Samuel peut aussi plus littéralement signifier12 « nom de Dieu » et, comme Dieu, sous sa forme tétragrammatique, est le Nom, Samuel peut être logiquement entendu comme le « nom Nom ». Cette traduction redondante fait dérailler le nom au lieu de le renforcer. Un nom désignant autre chose que lui-même ne peut plus être le Nom. Quel innommable13 est passé dans le désir de Hannah ? Quel innommable passe dans une cure analytique à peu près réussie ?
L’analyste socratique sait qu’il ne sait pas. Māyā en sanskrit désigne le pouvoir de créer de Dieu ou celui qu’on lui prête. Elle est l’illusion d’un monde physique considéré comme réel. L’objet de la sagesse est dans le védisme de déchirer le voile de cette illusion.
Samuel en son nom (de nom) déchire l’espoir d’un nom absolument juste et achève l’époque dite des Juges.
Quant à la déesse grecque Maïa, l’aînée des sœurs, elle assistera peut-être encore le psychanalyste dans son devoir sacré d’ignorance14.
1 Tous deux mirent fin à leurs jours.

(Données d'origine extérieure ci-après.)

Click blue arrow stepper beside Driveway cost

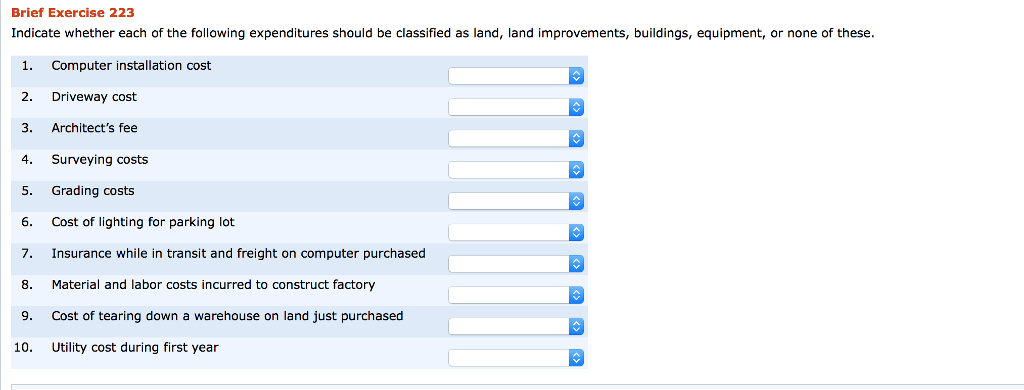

Socrate, pour ne pas entrer en conflit avec la cité qui condamnait sa méthode, la subjectivité nouvelle qui se déployait aux dépens des anciens dieux, et Freud, sans dilemme ainsi, pour « juste » mettre fin – en exil à Londres depuis 1938, très peu de temps avant la déclaration de la Seconde Guerre mondiale – à des douleurs à la mâchoire devenues inhumaines.
2 Talmud, traité ‘Houlin p.60b ; traité Chevouot p.9a. Le livre de Betty Rojtman, Le Pardon à la lune (éd. Gallimard, 2001) éclaire beaucoup cette sombre lunarité comme réservée à quelques-uns et quelques-unes.
3 I Samuel 1,2 7-8 et 11.
4 Nombres 5, 28 et Talmud Bérakhot p.31b.
5 Alan Astro, dans un magnifique article sur Samuel Beckett et sur les noms propres dans son œuvre, évoque la façon dont l’écrivain irlandais au prénom de prophète décrit sa mère sous les traits d’une femme « glaciale, phallique ». Beckett installe du reste Hannah dans son œuvre, remarque Alan Astro, en donnant le nom qu’elle porte à la cuisinière des voisines de Moran dans Molloy (éd. de Minuit, 1951, p. 143). Beckett, un des rares Irlandais du Sud à avoir été élevé dans la foi des protestants, connaissait fort bien la narration biblique. Il écrit ainsi dans Molloy (ibidem, p. 161) : « Je n’avais pas étudié l’Ancien Testament pour des prunes. » Se reporter à l’article d’Alan Astro, revue Critique, Samuel Beckett, Le Nom de Beckett, août-septembre 1990, p. 741-742.
6 Pour une « analyse » de Job, voir François Ardeven, Pour un Midrash laïc, éd. Imago, 2021.
7 Genèse Rabba 70, 12.
8 Voir Betty Rojtman, ibidem. Et à propos des femmes dans la Bible, voir Janine Elkouby qui propose de belles études dans Chroniques bibliques au féminin (éd. Albin Michel, 2013).
9 Du reste, le prophète Elie est lui-même une branche de ce rameau brisé quand il annonce avec candeur le Messie comme fils de Joseph, Messie lui-même secondaire, voué à la mort, le « bon » Messie devant venir de David.
10 I Samuel 1, 12-17.
11 I Samuel 1, 20.
12 Shem en hébreu signifie Nom. Dieu sous sa forme tétragrammatique – יהוה – est appelé SheM HaMeFoRaSH, nom caché. Un des fils de Noé s’appelle Shem.
13 L’Innommable est le titre d’un roman de Samuel Beckett. Alan Astro (voir article cité) suit mot à mot les deux Samuel et leurs deux lignes de faille. Une forme d’« immolation du sens » – Alan Astro emploie ce mot – unit l’action du prophète et celle de l’écrivain. Prophétiser, écrire sont deux actions qui reviennent à rompre la proportionnalité du sens, à libérer le signifiant et la vie.
14 Que Freud, inventeur de l’analyse, ait appelé sa fille Anna, qui deviendra à son tour psychanalyste, inverse à son insu peut-être les positions bibliques. C’est Anna qui dans la famille Freud est d’une certaine façon la fille de Samuel.